Application of an Artificial Intelligence/Machine Learning Model for Estimating Potential US Prevalence of WHIM Syndrome, a Rare Immunodeficiency, from Insurance Claims Data

Introduction: WHIM (Warts, Hypogammaglobulinemia, Infections, and Myelokathexis) syndrome is an inborn error of immunity characterized as a primary immunodeficiency with neutropenia-but the acronym does not reflect the broad spectrum of disease manifestations that patients may experience.
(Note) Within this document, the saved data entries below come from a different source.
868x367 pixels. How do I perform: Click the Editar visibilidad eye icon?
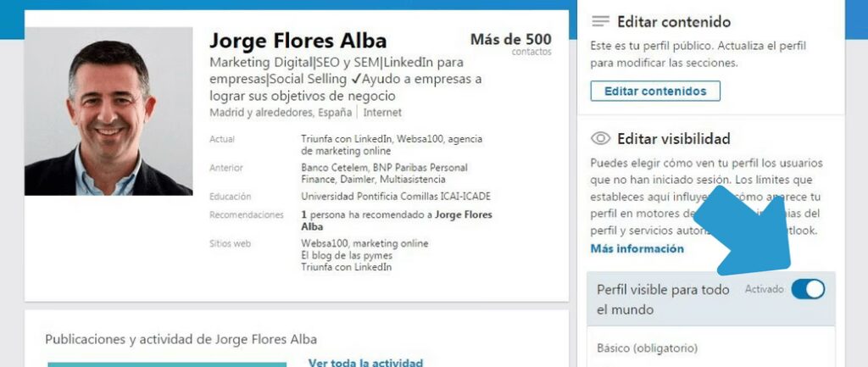pos(601,138)
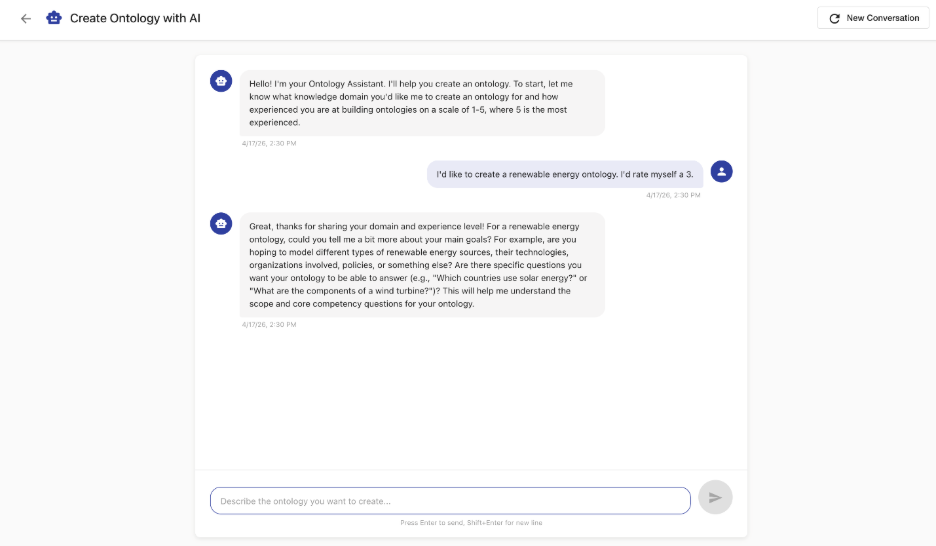Click the user's renewable energy ontology message
936x546 pixels.
point(565,174)
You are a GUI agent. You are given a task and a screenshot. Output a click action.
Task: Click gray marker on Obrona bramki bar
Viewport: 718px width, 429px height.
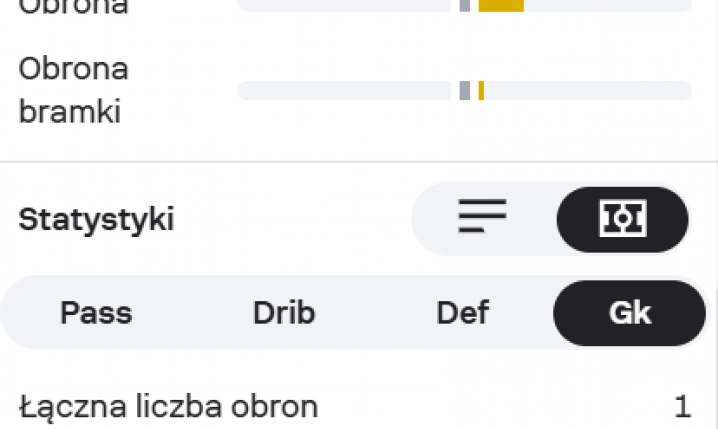click(465, 91)
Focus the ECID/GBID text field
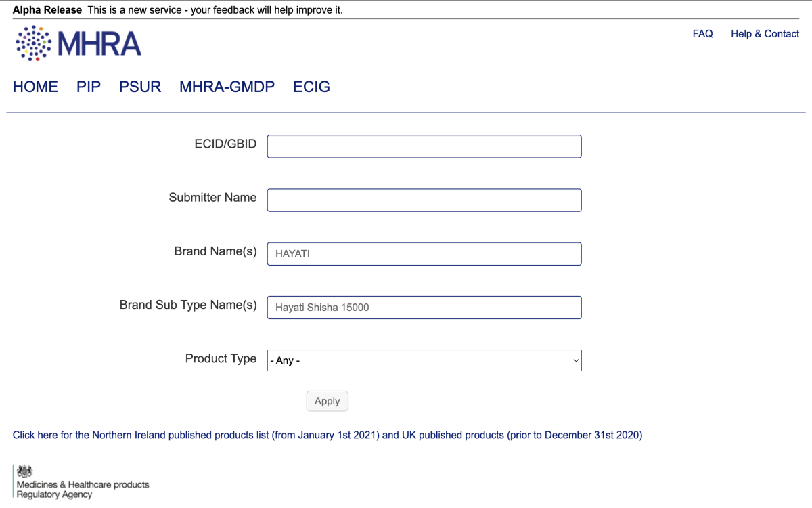 424,146
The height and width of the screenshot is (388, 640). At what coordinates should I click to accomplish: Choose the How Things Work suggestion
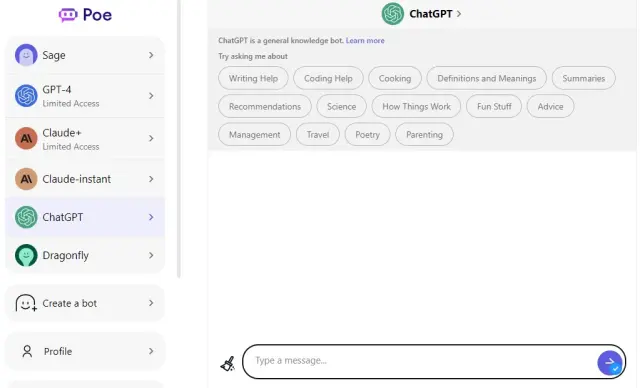(416, 106)
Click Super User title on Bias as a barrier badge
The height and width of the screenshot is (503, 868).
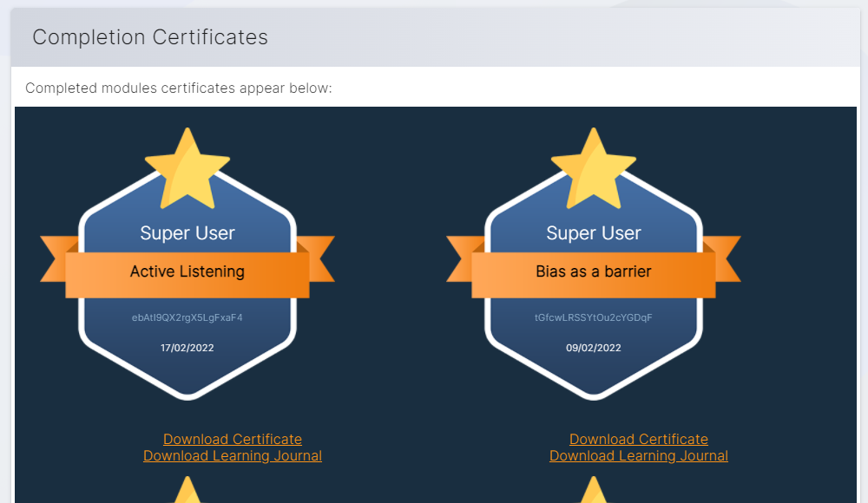coord(594,233)
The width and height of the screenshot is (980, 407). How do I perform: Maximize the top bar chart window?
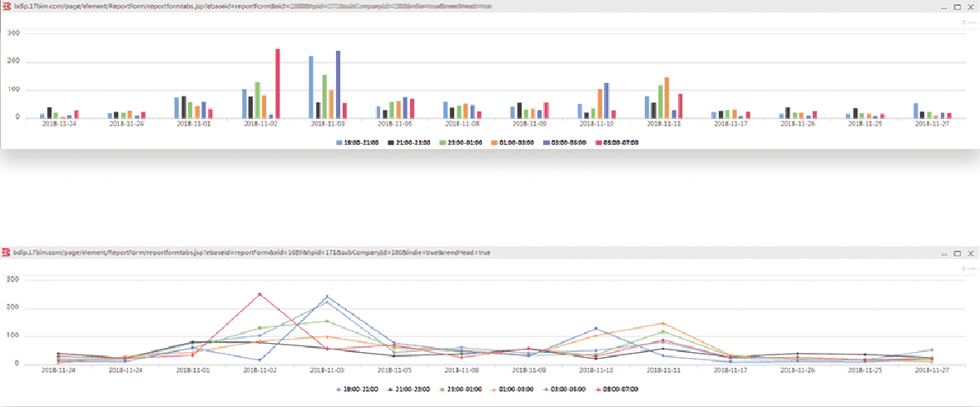click(x=958, y=7)
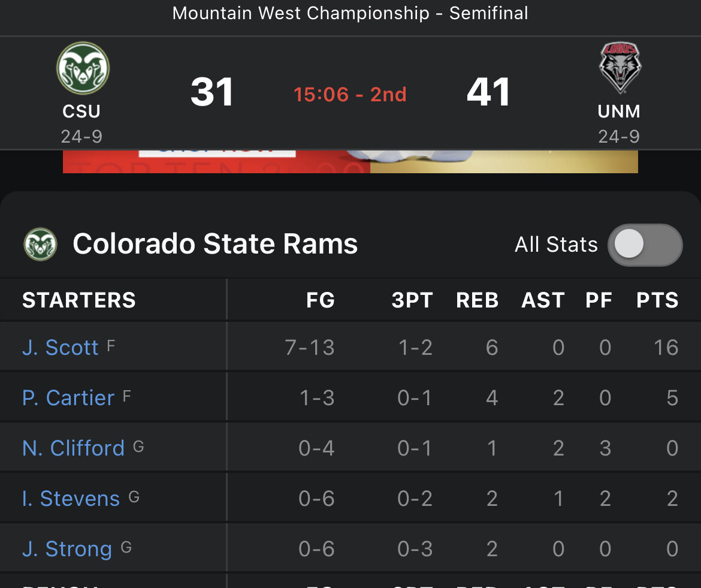This screenshot has width=701, height=588.
Task: Tap the FG column header
Action: coord(321,300)
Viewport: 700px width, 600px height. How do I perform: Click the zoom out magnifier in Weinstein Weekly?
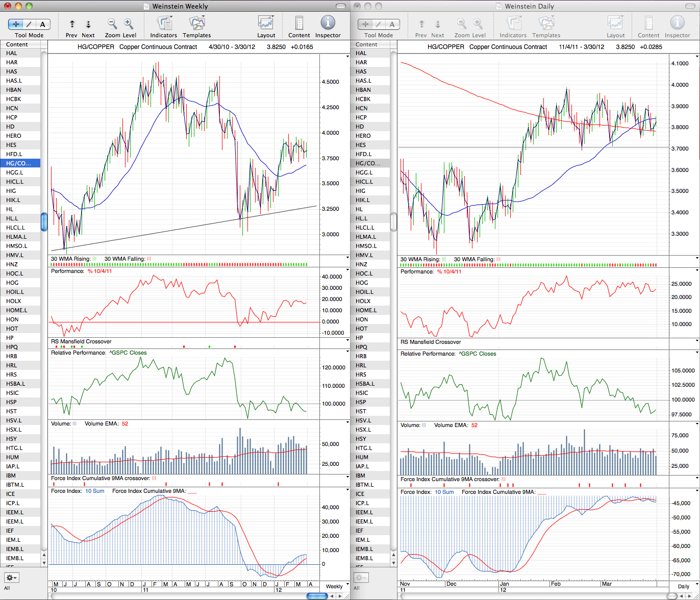click(112, 23)
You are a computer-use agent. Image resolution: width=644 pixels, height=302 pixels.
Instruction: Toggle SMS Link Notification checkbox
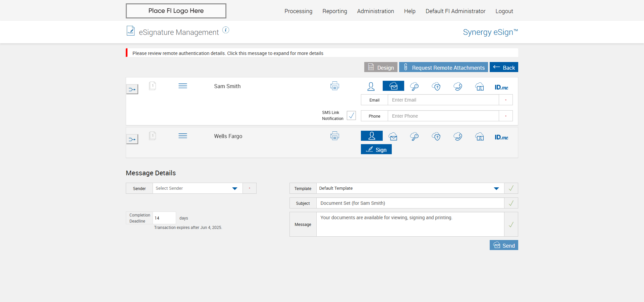(351, 116)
A WHIM syndrome diagnosis may be confirmed clinically by the presence of myelokathexis, the retention of white blood cells in the bone marrow, or by identification of a known pathogenic gain-of-function mutation in the CXCR4 gene coding for the CXCR4 receptor. Diagnosis of WHIM syndrome is thought to be frequently missed because of low disease awareness, missed identification of myelokathexis, and lack of routine genetic testing (Al Ustwani O, et al. Br J Haematol. 2014:164;15-23; Dotta L, et al. Curr Mol Med. 2011;11:317-325; Heusinkveld L, et al. Exp Opin Orphan Drugs. 2017;5(10):813-825). The prevalence of WHIM syndrome has never been systematically studied and is unknown. Determination of prevalence via insurance claims data is hindered by the absence of an International Classification of Diseases (ICD)-10 code for WHIM syndrome as well as inconsistent coding for key symptoms of WHIM syndrome, which are variably penetrant. This study applied an artificial intelligence (AI)/machine learning (ML) model to estimate the potential prevalence of WHIM syndrome using a large US insurance claims database.